I was recently working on a migration project which include migrating our codebase from SVN to GitHub. After a few trials and errors and plenty of hours searching the web for best practices, I finally managed to develop a system that did not cause any tears during the process and I thought it would be nice to share it with you.
I have broken down this migration process into 4 simple steps:
- Prepare your environment
- Convert your SVN repository to a local git repository
- Convert any large files to lfs objects (if needed)
- Push the new git repository to GitHub
Prepare your environment
On your local machine create a GitMigration folder which will host your new git repo: mkdir -p ~/GitMigration
In another command line update the SVN repo to make sure that you have the latest revisions. It would be also wise to inform your team that you are starting the migration and no more commits will be allowed to be pushed to SVN until the migration process is complete.

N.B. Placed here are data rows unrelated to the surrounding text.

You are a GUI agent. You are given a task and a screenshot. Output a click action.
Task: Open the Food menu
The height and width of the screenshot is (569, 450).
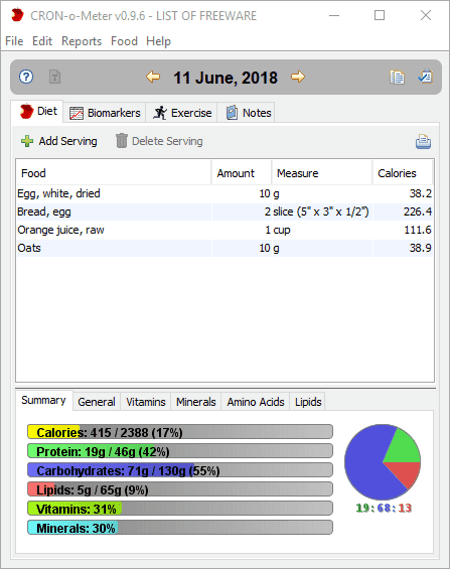click(x=124, y=41)
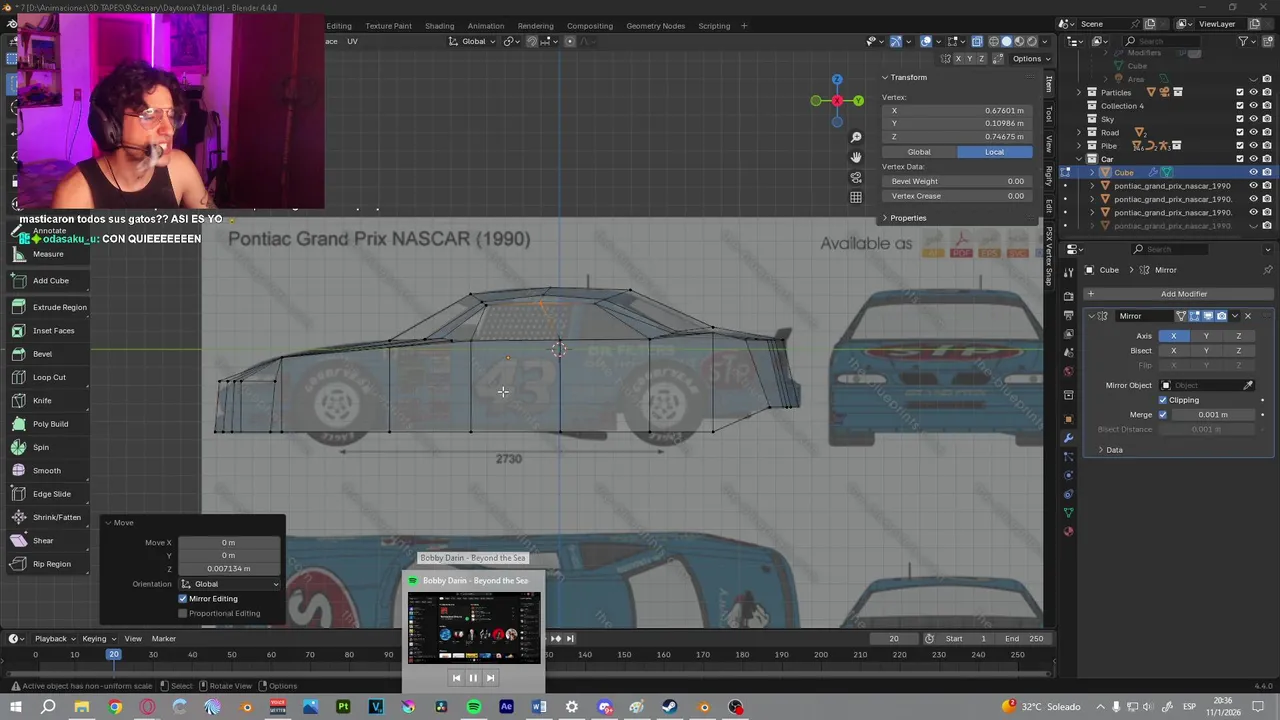The image size is (1280, 720).
Task: Hide the Road collection with eye icon
Action: click(1253, 132)
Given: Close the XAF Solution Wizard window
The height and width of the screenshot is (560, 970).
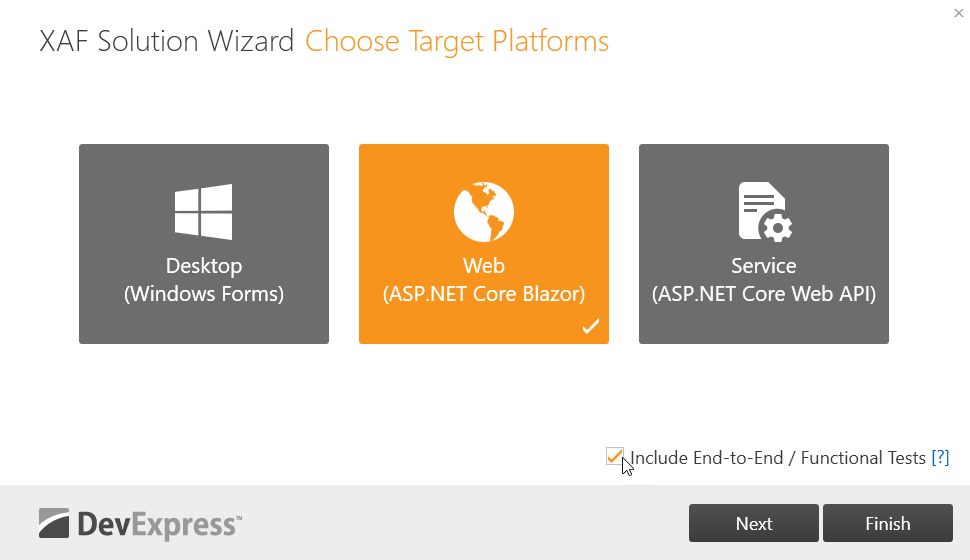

Once that is done you will need to create an authors.txt file. This will map the SVN usernames to the desired Git usernames in the following format:
jdoe = John Doe <john.doe@gmail.com>
esmith = Emma Smith <emma.smith@gmail.com>
If you don't want to find all the authors in the SVN manually you can pull the data from the SVN repository using the following command, just make sure that the final format follows the same structure as above:
svn log -q | awk -F '|' '/^r/ {gsub(/ /, "", $2); sub(" $", "", $2); print $2" = "$2" <"$2">"}' | sort -u > authors.txt
Convert your SVN repository to a local git repository
If you want to only migrate commits from a certain time period, you will need to locate the revision number in the SVN repo. To do this excuse the following command in the svn repo folder:
svn log -r {YYYY-DD-MM}:HEAD --limit 1
Within the GitMigration folder execute the following command:
git svn clone <svn-repo>/<project> <git-repo-name> --authors-file=authors.txt -r <revision-number>:HEAD
Where <svn-repo> is the URI of the SVN repository that you want to migrate, <project> is the name of the project that you want to import, < revisions number > is the revision number that you want to migrate from (if needed), and <git-repo-name> is the directory name of the new Git repository. This process might take a while, depending on the size of the SVN commits.
Now comes the clean-up, moving the tags and any remote refs to local branches. To move the tags to proper Git tags execute the following within the git repo directory:
for t in $(git for-each-ref --format='%(refname:short)' refs/remotes/tags); do git tag ${t/tags\//} $t && git branch -D -r $t; done
Next, move any references under refs/remote and turn them to local branches
for b in $(git for-each-ref --format='%(refname:short)' refs/remotes); do git branch $b refs/remotes/$b && git branch -D -r $b; done;
for p in $(git for-each-ref --format='%(refname:short)' | grep @); do git branch -D $p; done;
Convert any large files to lfs objects
GitHub has a file limit of 100MB, anything over that size will be refused to be pushed into GitHub. This is where Git Large File Storage (LFS) comes in. Git LFS replaces any large files with text pointers inside Git while storing the file contents on a remote server. There are many benefits to using LFS such as
- Large file versioning
- More repository space
- Faster cloning and fetching
- Same Git workflow
- Same access controls and permissions
To find out how many files that are above the 100MB limit run the following command:
git lfs migrate info --everything --above=99MB
this will print out information about the different file types in your repo that are above the 99MB mark (as shown below). To convert the files to LFS file objects run the following command
git lfs migrate import --everything --above=99MB
This will rewrite the history of the git repo that contained any files that were above 99MB and convert them to LSF objects.
Push the new git repository to GitHub
The final step is to add the remote git server and push the changes.
git remote add origin git@my-git-server:myrepository.git
git push origin --all;
git push origin --tags;
And that's it! Congratulations, you have migrated your SVN repo into Git. The next step is to inform your team that the migration is complete and provide them access to the new remote git server.